TASK TO COMPLETE:
Check every line of the data below for the word "accomplish". Copy the ones that have it.

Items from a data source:
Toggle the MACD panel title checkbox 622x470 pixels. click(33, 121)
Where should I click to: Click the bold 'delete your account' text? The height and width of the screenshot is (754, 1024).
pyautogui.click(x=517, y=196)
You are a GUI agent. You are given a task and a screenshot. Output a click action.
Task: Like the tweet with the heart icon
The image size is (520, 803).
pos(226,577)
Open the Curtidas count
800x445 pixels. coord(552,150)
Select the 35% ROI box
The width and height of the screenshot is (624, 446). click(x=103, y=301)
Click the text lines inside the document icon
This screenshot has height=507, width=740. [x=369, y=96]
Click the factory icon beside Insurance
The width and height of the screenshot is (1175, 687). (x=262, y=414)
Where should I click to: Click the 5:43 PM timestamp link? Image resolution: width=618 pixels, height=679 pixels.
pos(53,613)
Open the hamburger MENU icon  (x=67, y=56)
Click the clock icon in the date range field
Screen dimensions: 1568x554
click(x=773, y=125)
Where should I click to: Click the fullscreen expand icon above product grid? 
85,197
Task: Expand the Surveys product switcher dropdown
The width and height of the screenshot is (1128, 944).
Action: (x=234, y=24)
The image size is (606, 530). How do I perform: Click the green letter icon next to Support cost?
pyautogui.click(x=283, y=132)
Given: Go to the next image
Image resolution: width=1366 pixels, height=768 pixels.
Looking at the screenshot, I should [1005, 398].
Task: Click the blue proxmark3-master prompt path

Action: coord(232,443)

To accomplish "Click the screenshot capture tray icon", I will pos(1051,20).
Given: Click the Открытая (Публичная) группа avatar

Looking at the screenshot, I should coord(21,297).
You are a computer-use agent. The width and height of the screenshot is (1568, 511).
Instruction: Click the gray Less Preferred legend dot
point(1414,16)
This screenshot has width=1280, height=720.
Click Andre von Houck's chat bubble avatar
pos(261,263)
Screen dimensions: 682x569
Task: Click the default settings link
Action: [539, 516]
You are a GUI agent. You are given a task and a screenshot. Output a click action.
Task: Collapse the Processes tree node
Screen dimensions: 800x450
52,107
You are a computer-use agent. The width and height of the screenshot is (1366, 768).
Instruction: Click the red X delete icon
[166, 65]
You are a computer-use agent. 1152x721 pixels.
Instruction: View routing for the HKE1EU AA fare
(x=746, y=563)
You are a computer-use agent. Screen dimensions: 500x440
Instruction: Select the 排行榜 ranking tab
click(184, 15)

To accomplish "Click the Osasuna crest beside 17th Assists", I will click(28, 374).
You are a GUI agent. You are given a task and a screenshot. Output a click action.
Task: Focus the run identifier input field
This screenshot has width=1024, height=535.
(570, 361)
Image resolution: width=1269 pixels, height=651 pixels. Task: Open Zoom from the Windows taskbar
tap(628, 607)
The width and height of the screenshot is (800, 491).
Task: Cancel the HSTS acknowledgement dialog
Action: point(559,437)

REPLY TO THE EXERCISE:
To accomplish "Click the screenshot capture tray icon", I will pos(1051,20).
To accomplish "Click the Osasuna crest beside 17th Assists", I will click(28, 374).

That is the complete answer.